• _ISTRUZIONE 1_: Ripeti alla lettera il passo del testo fornito che va da "A narrarci questa" fino a "completamente questa teoria." incluso.

• _TESTO FORNITO_:
□ □ □ □ □
La pesantezza e il valore dell’ Es muss sein 

La pesantezza

Un certo signor Dembscher doveva restituire a Beethoven cinquanta fiorini e il compositore, che aveva bisogno di soldi, glielo ricordò. «Muss es sein?» (Dev’essere?) chiese allora Dembscher. «Es muss sein!» (Dev’essere!) rispose Beethoven. Poi il compositore annotò quello scambio di battute sul suo taccuino e su di esso scrisse una piccola composizione per quattro voci. L’anno successivo lo stesso motivo diventò la base del quarto movimento dell’ultimo quartetto dell’op.135. Ma ormai quell’imperativo non aveva più niente a che fare con i cinquanta fiorini: era diventato la voce del destino.

Leggerezza, pesantezza e destino

A narrarci questa storia è Milan Kundera nel suo romanzo più famoso, L’insostenibile leggerezza dell’essere (1984). Un libro di opposti in cui i contrari scivolano continuamente gli uni negli altri, scambiandosi i ruoli, suscitando domande e rivelando la doppia natura delle cose. L’opposizione fondamentale è quella tra leggerezza e pesantezza. Queste categorie vengono valutate nell’orbita del destino inteso come missione. Se per il filosofo Parmenide tra i due termini la pesantezza è il polo negativo e la leggerezza il polo positivo, Kundera con l’esempio di Beethoven ribalta completamente questa teoria. 

Passando dall’essere uno scambio di battute all’incarnazione della voce del destino, l’imperativo ha acquistato pesantezza e dunque valore. E allora ecco che il senso dell’«Es muss sein!» viene a coincidere con quello di un’altra frase dello stesso quartetto: «Der schwer gefasste Entschluss», ovvero la grave risoluzione. È difficile decidere di accettare e perseguire le missioni a cui il destino ci chiama, ma è l’unico modo per pesare e in qualche modo eternizzarsi. Solo così si può sfuggire al destino di leggerezza dell’essere che è insostenibile perché prevede che le cose accadano una sola volta e mai più («Einmal ist keinmal»).
□ □ □ □ □
• _ISTRUZIONE 2_: Riproduci senza alcuna modifica le voci, dall'inizio fino alla riga con "tap(388, 219)" compresa.
□ □ □ □ □
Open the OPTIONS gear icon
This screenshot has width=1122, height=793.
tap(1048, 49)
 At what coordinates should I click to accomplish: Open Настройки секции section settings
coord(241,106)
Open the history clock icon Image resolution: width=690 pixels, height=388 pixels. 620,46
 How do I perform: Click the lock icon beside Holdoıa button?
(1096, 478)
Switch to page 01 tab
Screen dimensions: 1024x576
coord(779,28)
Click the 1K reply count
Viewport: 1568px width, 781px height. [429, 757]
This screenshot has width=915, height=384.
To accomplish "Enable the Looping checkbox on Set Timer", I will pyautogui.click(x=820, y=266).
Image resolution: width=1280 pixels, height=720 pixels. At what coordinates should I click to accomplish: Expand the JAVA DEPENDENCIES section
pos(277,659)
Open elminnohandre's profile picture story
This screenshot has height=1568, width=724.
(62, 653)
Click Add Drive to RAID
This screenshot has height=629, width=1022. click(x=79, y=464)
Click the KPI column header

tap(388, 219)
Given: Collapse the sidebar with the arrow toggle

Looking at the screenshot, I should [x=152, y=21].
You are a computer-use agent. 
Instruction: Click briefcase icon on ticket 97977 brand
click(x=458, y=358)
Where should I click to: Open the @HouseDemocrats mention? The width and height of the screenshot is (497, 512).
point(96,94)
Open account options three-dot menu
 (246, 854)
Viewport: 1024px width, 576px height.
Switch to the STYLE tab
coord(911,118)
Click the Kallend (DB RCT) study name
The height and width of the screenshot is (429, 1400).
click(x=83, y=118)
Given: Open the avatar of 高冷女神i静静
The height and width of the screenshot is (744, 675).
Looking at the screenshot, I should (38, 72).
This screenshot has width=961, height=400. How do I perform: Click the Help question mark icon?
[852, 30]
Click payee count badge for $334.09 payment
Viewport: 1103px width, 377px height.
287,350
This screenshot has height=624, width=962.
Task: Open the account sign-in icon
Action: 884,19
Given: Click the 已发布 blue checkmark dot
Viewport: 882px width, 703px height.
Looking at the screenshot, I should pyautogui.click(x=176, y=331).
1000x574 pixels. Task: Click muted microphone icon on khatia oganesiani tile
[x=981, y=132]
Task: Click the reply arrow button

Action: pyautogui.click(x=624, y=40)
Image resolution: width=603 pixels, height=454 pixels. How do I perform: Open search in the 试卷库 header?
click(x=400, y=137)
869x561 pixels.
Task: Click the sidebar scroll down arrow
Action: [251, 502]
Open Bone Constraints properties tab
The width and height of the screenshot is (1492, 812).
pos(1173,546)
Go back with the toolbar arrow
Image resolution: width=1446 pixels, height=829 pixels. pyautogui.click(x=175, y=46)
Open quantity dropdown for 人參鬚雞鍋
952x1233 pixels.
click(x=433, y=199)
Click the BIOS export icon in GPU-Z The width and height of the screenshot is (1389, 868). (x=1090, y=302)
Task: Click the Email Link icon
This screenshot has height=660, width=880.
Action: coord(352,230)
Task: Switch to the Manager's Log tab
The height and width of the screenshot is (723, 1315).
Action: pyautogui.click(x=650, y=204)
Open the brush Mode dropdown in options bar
□ □ □ □ □
• _OUTPUT COMPLETO 1_:
A narrarci questa storia è Milan Kundera nel suo romanzo più famoso, L’insostenibile leggerezza dell’essere (1984). Un libro di opposti in cui i contrari scivolano continuamente gli uni negli altri, scambiandosi i ruoli, suscitando domande e rivelando la doppia natura delle cose. L’opposizione fondamentale è quella tra leggerezza e pesantezza. Queste categorie vengono valutate nell’orbita del destino inteso come missione. Se per il filosofo Parmenide tra i due termini la pesantezza è il polo negativo e la leggerezza il polo positivo, Kundera con l’esempio di Beethoven ribalta completamente questa teoria.

• _OUTPUT COMPLETO 2_:
Open the OPTIONS gear icon
This screenshot has width=1122, height=793.
tap(1048, 49)
 At what coordinates should I click to accomplish: Open Настройки секции section settings
coord(241,106)
Open the history clock icon Image resolution: width=690 pixels, height=388 pixels. 620,46
 How do I perform: Click the lock icon beside Holdoıa button?
(1096, 478)
Switch to page 01 tab
Screen dimensions: 1024x576
coord(779,28)
Click the 1K reply count
Viewport: 1568px width, 781px height. [429, 757]
This screenshot has width=915, height=384.
To accomplish "Enable the Looping checkbox on Set Timer", I will pyautogui.click(x=820, y=266).
Image resolution: width=1280 pixels, height=720 pixels. At what coordinates should I click to accomplish: Expand the JAVA DEPENDENCIES section
pos(277,659)
Open elminnohandre's profile picture story
This screenshot has height=1568, width=724.
(62, 653)
Click Add Drive to RAID
This screenshot has height=629, width=1022. click(x=79, y=464)
Click the KPI column header

tap(388, 219)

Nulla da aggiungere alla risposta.